Upon its release, Robin Denselow of The Guardian commented: "MacColl enlivened the hit parade earlier this summer with the witty "There's a Guy Works Down the Chip Shop Swears He's Elvis", but hasn't quite developed the range necessary to fill an LP. The melodies are mostly pleasant and straightforward but even more adventurous lyrics are needed. She's certain got songwriting potential." Aberdeen Press and Journal stated: "Having successfully got herself into the public gaze with her unlikely single, Kirsty sounds as if she could make a bigger name for herself with this album. There is not much original in the content, but she has an interesting delivery and sounds as if she could do great things with better material." Johnny Black of Smash Hits felt the "well-respected" musicians playing on the album ensured a "musically competent outing", but added "the melodies are so derivative that it seems Kirsty has nothing original to offer."

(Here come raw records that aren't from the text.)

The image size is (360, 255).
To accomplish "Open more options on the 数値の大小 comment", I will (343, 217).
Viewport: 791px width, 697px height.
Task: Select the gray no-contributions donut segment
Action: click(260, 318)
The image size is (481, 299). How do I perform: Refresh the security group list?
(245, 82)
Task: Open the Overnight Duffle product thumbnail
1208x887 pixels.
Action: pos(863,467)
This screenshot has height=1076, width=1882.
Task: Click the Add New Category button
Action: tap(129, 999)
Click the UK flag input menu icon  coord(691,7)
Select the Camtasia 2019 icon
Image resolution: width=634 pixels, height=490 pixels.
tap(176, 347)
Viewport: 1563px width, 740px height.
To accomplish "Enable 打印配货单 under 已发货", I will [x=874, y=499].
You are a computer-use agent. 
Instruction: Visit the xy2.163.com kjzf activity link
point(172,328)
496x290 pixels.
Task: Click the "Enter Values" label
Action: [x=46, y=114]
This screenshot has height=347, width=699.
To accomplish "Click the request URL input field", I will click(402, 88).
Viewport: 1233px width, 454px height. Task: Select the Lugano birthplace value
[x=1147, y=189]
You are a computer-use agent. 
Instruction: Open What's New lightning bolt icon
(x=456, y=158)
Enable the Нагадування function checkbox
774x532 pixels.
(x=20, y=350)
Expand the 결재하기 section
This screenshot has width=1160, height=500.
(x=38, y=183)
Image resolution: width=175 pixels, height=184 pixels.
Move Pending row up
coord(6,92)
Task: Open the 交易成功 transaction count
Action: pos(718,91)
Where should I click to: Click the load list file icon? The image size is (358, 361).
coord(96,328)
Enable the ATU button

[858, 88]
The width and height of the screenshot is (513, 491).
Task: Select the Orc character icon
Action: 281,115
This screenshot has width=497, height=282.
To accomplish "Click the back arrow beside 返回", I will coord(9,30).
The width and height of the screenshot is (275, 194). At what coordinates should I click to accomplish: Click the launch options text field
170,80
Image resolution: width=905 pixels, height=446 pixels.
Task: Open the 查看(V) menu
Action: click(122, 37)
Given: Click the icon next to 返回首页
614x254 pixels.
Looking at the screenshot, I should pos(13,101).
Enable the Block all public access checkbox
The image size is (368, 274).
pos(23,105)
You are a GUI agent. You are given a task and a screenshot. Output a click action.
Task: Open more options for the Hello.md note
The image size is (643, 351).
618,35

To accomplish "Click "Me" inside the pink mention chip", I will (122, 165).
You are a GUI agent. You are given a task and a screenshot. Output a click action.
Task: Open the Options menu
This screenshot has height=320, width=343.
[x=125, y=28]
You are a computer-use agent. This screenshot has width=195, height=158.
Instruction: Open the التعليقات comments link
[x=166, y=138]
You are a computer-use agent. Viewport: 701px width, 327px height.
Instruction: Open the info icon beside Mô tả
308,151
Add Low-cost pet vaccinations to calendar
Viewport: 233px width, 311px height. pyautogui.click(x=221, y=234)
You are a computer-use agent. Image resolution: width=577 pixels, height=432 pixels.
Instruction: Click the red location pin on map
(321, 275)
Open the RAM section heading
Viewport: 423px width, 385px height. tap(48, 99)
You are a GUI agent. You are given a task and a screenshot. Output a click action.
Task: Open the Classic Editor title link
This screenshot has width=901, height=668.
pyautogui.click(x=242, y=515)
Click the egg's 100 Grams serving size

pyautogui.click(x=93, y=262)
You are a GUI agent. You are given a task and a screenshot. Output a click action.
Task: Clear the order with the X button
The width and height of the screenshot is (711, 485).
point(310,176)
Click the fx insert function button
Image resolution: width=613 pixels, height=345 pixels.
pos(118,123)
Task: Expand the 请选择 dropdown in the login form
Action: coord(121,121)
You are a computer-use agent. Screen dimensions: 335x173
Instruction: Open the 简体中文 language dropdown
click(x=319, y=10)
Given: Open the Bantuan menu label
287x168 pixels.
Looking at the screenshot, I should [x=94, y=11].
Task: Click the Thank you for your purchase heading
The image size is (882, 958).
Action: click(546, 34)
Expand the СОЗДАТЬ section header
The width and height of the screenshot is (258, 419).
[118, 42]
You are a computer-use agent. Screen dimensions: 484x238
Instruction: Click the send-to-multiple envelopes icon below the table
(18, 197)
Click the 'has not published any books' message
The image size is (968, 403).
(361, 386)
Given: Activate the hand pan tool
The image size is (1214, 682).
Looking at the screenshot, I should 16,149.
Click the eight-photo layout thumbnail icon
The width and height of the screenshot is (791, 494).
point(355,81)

Simon Mares of the Reading Evening Post wrote: "It's not that her country-rock totally lacks style, it's that so many others do it better." Paul Tickell of the NME called the album "so thin it has to be built around 'There's a Guy Works Down the Chip Shop Swears He's Elvis'". He noted that the "charm and novelty soon pall" as MacColl presents only "country pastiches" and "significantly abysmal" numbers that attempt to "captur[e] the '60s". He concluded: "Against the grain of her pastiches, Kirsty reveals hints of a genuine songwriting ability, but it's not the kind of talent which can be stretched over an eclectric hotchpotch and come out winning. The same can be said about that thin voice, bouncing notes off a tinny roof; neither hot nor cold."

Professional ratings
Review scores
| Source | Rating |
| AllMusic |  |
| Record Mirror |  |
| Smash Hits | 4/10 |
| Sounds |  |

==Track listing==
All tracks composed by Kirsty MacColl; except where indicated

===Desperate Character (1981)===

Side A
| No. | Title | Writer(s) | Length |
|---|---|---|---|
| 1. | "Clock Goes Round" | Kirsty MacColl | 2:33 |
| 2. | "See That Girl" | Kirsty MacColl | 2:59 |
| 3. | "There's a Guy Works Down the Chip Shop Swears He's Elvis" | MacColl, Philip Rambow | 3:04 |
| 4. | "Teenager in Love" | MacColl | 2:33 |
| 5. | "Mexican Sofa" | MacColl, Lu Edmonds | 3:11 |
| 6. | "Until the Night" | MacColl, Phil Johnstone | 3:07 |

Side B
| No. | Title | Writer(s) | Length |
|---|---|---|---|
| 7. | "Falling For Faces" | MacColl, Edmonds | 2:28 |
| 8. | "Just One Look" | Doris Payne, Gregory Carroll | 2:17 |
| 9. | "The Real Ripper" | MacColl, Edmonds | 3:20 |
| 10. | "Hard To Believe" | MacColl | 2:17 |
| 11. | "He Thinks I Still Care" | Royden D. Lipscombe, Steve Duffy | 2:54 |
| 12. | "There's a Guy Works Down the Chip Shop Swears He's Elvis" (country version)" | MacColl, Rambow | 3:42 |

===Kirsty MacColl (1985)===

Kirsty MacColl is essentially a reworked version of Desperate Character, with the following changes:

- "Mexican Sofa", "Just One Look" and the country version of "There's a Guy Works Down the Chip Shop Swears He's Elvis" were dropped.
- The previously unissued tracks "Annie", "Roman Gardens" and "Berlin" were substituted in their places.
- For a "Special Edition" release of the album, two additional previously unissued tracks were added: "Man With No Name" and "Sleepless Nights".
- All previously unissued tracks were recorded in January 1983 at the sessions for MacColl's shelved second album Real. "Berlin" was later re-recorded for a one-off single on North of Watford Records, released in August 1983.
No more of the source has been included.